I thought no more about it — just thought it was another business meeting. When I went in there the next morning, ‘round about 10 o’clock, it wasn’t the normal grind that I normally saw. He seemed very agitated, he seemed very, you know, very concerned. He wasn’t his normal, cool, calm, you know, collected self. He talked around the subject for a while and then just turned around and said, “Pete, I really don’t know how to tell you this, but the boys want you out and it’s already been arranged” — and he stressed that word, already — “that Ringo will join the band on Saturday.” And of course that was the bombshell. There had been no real forewarning at all about it and when, you know, you’d call into the office and you’ve already been down to EMI and got the recording contract ... We were gonna go back in a couple of weeks to put the finishing touches to the, you know, the bass track on “Love Me Do.” We were supposed to be going back to finish it off, and then you’re told completely out of the blue that you’re no longer a Beatle and your services are no longer required.

Q: I can only imagine. You’d have to be angry, shocked, disappointed.

I think, to be quite honest, when it actually happened, it took quite a few hours [to sink in]. Yes, there was the bombshell. It happened, it left you dumbstruck, you know? I asked myself, “Is this real, is this something that’s happening? Is it a nightmare? Am I going to wake up?” You go through all of these things. And it takes a while, really, for the penny to drop.

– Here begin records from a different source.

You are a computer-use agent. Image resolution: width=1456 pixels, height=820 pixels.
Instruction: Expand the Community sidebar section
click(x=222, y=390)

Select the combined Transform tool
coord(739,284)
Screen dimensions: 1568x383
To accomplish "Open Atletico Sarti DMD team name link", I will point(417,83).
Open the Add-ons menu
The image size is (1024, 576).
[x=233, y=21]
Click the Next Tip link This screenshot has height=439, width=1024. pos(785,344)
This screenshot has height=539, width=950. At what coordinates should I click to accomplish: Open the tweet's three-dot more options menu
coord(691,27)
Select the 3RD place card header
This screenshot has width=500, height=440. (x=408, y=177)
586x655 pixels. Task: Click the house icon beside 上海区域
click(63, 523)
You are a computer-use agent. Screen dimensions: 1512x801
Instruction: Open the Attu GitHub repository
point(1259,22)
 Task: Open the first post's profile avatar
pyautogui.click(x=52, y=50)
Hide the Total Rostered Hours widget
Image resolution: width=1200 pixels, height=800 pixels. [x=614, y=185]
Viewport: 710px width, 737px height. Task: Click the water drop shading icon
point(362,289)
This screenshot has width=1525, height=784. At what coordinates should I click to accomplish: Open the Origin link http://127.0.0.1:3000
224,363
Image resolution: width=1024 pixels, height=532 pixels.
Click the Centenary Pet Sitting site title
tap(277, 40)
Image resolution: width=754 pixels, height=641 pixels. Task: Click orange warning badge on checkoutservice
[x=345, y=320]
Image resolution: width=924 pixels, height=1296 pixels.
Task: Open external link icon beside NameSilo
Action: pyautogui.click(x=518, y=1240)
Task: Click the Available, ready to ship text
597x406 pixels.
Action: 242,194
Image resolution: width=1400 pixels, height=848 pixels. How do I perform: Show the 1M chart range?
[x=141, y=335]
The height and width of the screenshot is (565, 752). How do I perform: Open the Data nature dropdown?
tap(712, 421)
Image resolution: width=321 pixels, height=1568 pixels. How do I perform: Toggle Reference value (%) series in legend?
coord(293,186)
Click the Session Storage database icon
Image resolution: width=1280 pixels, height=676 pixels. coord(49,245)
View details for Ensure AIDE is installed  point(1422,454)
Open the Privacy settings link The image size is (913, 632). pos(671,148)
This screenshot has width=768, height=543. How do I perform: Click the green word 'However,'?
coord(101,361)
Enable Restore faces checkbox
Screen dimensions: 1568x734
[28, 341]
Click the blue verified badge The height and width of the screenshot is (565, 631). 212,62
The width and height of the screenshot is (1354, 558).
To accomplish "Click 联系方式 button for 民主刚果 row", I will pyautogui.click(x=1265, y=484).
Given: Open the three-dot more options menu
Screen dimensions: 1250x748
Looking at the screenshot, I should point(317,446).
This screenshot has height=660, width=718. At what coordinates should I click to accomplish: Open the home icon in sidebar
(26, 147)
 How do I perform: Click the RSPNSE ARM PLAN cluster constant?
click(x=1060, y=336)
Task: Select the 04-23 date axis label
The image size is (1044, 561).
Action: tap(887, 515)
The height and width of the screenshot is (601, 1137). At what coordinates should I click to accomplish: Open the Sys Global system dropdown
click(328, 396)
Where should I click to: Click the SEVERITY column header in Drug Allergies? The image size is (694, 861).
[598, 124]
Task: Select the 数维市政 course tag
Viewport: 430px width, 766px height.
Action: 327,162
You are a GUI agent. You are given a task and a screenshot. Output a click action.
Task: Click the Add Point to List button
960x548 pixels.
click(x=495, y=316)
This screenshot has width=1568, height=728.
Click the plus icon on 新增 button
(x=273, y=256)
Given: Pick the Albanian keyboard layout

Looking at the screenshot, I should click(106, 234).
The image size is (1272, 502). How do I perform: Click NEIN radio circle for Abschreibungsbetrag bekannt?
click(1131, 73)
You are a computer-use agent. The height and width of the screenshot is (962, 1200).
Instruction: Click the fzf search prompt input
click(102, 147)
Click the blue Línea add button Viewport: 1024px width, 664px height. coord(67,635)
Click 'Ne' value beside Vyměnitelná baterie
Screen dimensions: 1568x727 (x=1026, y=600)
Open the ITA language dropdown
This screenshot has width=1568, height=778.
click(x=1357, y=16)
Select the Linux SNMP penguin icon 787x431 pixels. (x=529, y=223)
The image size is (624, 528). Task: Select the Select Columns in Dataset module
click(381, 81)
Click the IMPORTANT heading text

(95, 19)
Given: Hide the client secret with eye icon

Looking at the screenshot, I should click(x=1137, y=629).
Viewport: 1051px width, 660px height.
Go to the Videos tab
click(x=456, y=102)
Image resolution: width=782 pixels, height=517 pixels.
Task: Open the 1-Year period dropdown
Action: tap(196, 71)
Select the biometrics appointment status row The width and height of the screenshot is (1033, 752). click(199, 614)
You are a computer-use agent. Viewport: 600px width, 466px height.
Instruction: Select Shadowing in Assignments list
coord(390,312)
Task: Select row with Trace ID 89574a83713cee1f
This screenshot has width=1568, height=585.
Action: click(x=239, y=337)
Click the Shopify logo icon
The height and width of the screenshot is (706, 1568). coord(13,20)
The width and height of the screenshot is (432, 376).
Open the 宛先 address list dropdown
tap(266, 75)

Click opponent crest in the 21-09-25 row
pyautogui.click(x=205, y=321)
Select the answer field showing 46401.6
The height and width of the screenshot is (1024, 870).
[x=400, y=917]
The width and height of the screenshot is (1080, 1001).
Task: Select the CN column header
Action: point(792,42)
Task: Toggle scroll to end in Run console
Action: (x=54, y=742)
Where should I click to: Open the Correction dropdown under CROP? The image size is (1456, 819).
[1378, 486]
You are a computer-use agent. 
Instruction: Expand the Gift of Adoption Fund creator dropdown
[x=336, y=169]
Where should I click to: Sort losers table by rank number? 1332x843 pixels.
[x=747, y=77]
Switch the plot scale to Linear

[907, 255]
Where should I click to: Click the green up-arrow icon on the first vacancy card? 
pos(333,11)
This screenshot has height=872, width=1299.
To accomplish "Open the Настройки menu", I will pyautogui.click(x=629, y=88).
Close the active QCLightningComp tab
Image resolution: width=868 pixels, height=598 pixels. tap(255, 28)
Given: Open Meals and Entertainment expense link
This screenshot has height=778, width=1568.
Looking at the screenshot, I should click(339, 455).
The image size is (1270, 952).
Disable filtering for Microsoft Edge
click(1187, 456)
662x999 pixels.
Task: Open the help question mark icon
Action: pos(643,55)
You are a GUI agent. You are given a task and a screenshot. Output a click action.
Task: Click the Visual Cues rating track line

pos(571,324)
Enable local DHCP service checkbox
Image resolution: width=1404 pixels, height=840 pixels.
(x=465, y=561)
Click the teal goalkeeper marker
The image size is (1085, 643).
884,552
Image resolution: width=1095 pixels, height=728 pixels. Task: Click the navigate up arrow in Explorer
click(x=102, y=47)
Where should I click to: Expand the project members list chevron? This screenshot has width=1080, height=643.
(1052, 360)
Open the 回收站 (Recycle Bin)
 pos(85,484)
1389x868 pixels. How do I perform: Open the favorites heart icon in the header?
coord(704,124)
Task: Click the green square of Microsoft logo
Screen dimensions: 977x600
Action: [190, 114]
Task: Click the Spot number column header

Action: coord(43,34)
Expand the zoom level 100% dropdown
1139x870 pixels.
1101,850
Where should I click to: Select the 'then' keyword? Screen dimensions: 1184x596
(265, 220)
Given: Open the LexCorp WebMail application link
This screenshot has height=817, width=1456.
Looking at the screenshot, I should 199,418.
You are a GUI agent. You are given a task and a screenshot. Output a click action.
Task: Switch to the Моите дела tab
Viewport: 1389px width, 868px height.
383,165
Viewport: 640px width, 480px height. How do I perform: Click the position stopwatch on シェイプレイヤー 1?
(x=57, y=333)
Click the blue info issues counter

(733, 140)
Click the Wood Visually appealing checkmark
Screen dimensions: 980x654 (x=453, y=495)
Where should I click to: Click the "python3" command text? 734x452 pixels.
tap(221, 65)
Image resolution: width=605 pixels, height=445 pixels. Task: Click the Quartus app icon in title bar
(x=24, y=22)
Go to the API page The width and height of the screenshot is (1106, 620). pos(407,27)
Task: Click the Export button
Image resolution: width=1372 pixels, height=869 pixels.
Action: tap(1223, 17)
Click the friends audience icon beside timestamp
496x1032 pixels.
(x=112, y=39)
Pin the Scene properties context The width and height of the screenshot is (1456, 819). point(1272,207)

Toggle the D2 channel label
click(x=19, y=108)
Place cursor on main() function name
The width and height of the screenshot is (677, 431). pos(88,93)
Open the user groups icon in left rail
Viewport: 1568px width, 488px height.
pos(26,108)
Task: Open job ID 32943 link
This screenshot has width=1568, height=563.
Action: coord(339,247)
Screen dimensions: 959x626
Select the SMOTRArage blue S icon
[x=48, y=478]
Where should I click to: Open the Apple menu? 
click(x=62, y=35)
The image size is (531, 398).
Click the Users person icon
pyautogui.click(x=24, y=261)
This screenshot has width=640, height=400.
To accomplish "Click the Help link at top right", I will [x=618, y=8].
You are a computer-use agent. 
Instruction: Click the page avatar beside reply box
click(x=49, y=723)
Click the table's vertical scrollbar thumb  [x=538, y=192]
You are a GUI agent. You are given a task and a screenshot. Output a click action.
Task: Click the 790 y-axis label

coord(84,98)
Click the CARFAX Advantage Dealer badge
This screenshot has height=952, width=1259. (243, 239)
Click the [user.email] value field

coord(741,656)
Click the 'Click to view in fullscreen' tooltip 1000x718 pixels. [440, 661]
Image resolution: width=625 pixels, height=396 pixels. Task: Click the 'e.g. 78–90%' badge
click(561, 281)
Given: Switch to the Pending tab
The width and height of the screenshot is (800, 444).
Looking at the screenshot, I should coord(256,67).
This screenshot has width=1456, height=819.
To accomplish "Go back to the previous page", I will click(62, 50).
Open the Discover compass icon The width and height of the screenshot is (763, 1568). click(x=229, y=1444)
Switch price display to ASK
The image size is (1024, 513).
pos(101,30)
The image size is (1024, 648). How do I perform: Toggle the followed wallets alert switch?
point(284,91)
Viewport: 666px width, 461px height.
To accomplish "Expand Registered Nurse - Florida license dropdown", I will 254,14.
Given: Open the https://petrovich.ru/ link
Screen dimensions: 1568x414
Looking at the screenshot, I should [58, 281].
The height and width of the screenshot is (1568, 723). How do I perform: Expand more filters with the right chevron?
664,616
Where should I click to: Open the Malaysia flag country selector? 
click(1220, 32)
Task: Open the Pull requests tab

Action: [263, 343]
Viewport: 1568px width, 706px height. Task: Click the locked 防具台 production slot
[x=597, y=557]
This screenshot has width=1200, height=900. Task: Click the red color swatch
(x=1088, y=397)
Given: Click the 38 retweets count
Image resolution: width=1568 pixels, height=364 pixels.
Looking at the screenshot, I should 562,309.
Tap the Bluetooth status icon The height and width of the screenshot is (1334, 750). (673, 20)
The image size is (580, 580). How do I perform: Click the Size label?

It suddenly dawns on you like, “hang on a minute, I am out.” You know, you’re no longer a Beatle. Once that penny drops you do become angry, you know, but a lot of people over the years turned bitter, but [not me]. I think bitter is too strong a pill. That means you’re very vitriolic, and you hate them and all the other bits and pieces. There was anger because of the way it had been handled and that was all. It could have been handled better.

But as a result of all that, there was financial embarrassment because the wages of being on with the Beatles [dropped] when I joined Lee Curtis and the All Stars. There was a big salary drop. It was like starting all over again. So there was all those things going through your mind. It was very much a case of one day you were the number-one drummer with the number-one band in Liverpool — things are going absolutely, incredibly well for you and then one day, within a couple of hours of going in and seeing Brian Epstein, you’re no longer with the number-one band, you no longer got a recording contract and even though you got lots and lots of offers coming in from other bands, you have to face that decision and make that decision and start off again. And I think that was the predicament you were faced with. But fortunately I’m from a strong family and I’ve got thick skin and a strong backbone and it was a case of muscling on and proving to people that things weren’t as gloomy as other people thought they were.

Q: I’ve read that you tried to commit suicide a few years later. Was that in any way related?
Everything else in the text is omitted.